# [Tarefas do exercício]
(1) Com base no texto sobre o mercado de pilotos da F1, responda:
(a) Até que ano vai o contrato de Verstappen com a RBR?
(b) Quais pilotos a Cadillac manteve, e até quando?
(c) Qual é o nome do chefe da Haas citado?
(2) No texto sobre o mercado de pilotos da F1, reproduza o trecho que começa em "Silly season de" e termina após "um motor V6.", trocando "semáforo" por "sinal".

# [Trecho selecionado]
Silly season de 2026: metade da F1 vai precisar de um bom agente (e de sorte)
Com mais da metade do grid desempregado no fim do ano, o mercado de pilotos para 2027 vai esquentar como pneu de corrida.

Foto: The Race / Foto original da matéria-fonte
A F1 de 2026 até que começou com um grid parecido com o do ano passado, mas não se engane: bastou o semáforo apagar para a temporada de negociações abrir. Mais de 50% dos pilotos estão com contrato vencendo no fim do ano, e o que não faltam são corações batendo mais rápido do que um motor V6.
Nas equipes de ponta, a calmaria reina. Norris fica na McLaren até 2027, Piastri até 2028. Russell tem a Mercedes garantida até 2027, mas Kimi Antonelli, que briga pelo título, só tem 2026. Verstappen na RBR está amarrado até 2030, com um contrato que deve ter mais cláusulas que o regulamento da FIA. Leclerc vai de Ferrari até 2030+, um dos contratos mais longos da história recente da F1, e Hamilton cumpre até 2027.
No meio do pelotão, o clima é de quem segura essa. Williams garante Albon e Sainz além de 2026. Racing Bulls deixa Lawson e Lindblad com contratos curtos, só para este ano. Aston Martin mantém Alonso e Stroll somente até o fim da temporada. Haas também tem Bearman e Ocon apenas até dezembro, e o chefe Ayao Komatsu já teve que desmentir fofoca de racha com o francês. Audi confia em Hulkenberg e Bortoleto, ambos com contratos plurianuais. Alpine se garantiu com Gasly até 2028 e Colapinto até 2027, depois de Briatore sonhar com Verstappen. E a Cadillac segurou Perez e Bottas até 2027.
Ou seja, anote aí: para 2027, metade da categoria está livre. Os chefes de equipe vão atualizar a lista de contatos; os pilotos, o LinkedIn. E nós, aqui, só esperando o primeiro anúncio bombástico.

# [Conjunto de registros]
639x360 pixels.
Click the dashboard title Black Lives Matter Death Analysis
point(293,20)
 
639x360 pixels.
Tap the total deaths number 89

# [Respostas por tarefa]
(1)
(a) Até 2030.
(b) Perez e Bottas, até 2027.
(c) Ayao Komatsu.

(2)
Silly season de 2026: metade da F1 vai precisar de um bom agente (e de sorte)
Com mais da metade do grid desempregado no fim do ano, o mercado de pilotos para 2027 vai esquentar como pneu de corrida.

Foto: The Race / Foto original da matéria-fonte
A F1 de 2026 até que começou com um grid parecido com o do ano passado, mas não se engane: bastou o sinal apagar para a temporada de negociações abrir. Mais de 50% dos pilotos estão com contrato vencendo no fim do ano, e o que não faltam são corações batendo mais rápido do que um motor V6.